Simile in questo ai “crimini senza vittime”, la corruzione si fonda di regola su un “patto di ferro” tra corrotti e corruttori, dal quale entrambi ricavano benefici – a danno della collettività – e che nessuno dei partecipanti ha interesse a denunciare. Le vicende di corruzione sistemica rivelano una rete di accordi sotterranei tra una pluralità di attori pubblici e privati, entro la quale obbligazioni reciproche e impegni assunti sono regolati da vere e proprie “norme non scritte”, della cui applicazione si fanno carico “garanti” specializzati, diversi a seconda dei centri di spesa interessati (boss politici, alti burocrati, faccendieri, imprenditori, mafiosi).
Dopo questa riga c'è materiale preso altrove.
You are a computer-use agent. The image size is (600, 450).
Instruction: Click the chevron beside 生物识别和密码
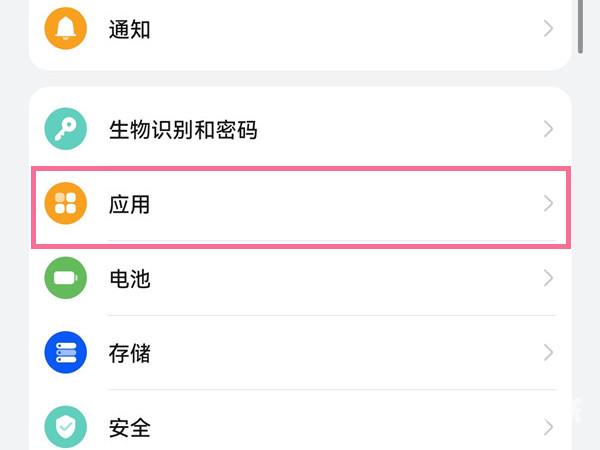(x=548, y=130)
Una visione d’insieme dell’ultimo rapporto di Eurobarometro conferma in prospettiva comparata l’allarme per la situazione italiana: l’87 per cento dei cittadini italiani ritiene la corruzione un serio problema nel proprio paese, in crescita del 4 per cento rispetto a 2 anni prima (la media europea è del 74 per cento); il 95 per cento degli italiani ritiene che vi sia corruzione nelle proprie istituzioni nazionali (in crescita del 6 per cento rispetto a 2 anni prima), il 92 per cento in quelle regionali e locali (la media europea è, rispettivamente, del 79 e 75 per cento); il 12 per cento degli italiani si è visto chiedere una tangente nei dodici mesi precedenti (la media europea è dell’8 per cento); il 75 per cento degli italiani ritiene che gli sforzi del governo per combattere la corruzione siano stati inefficaci (la media europea è del 68 per cento).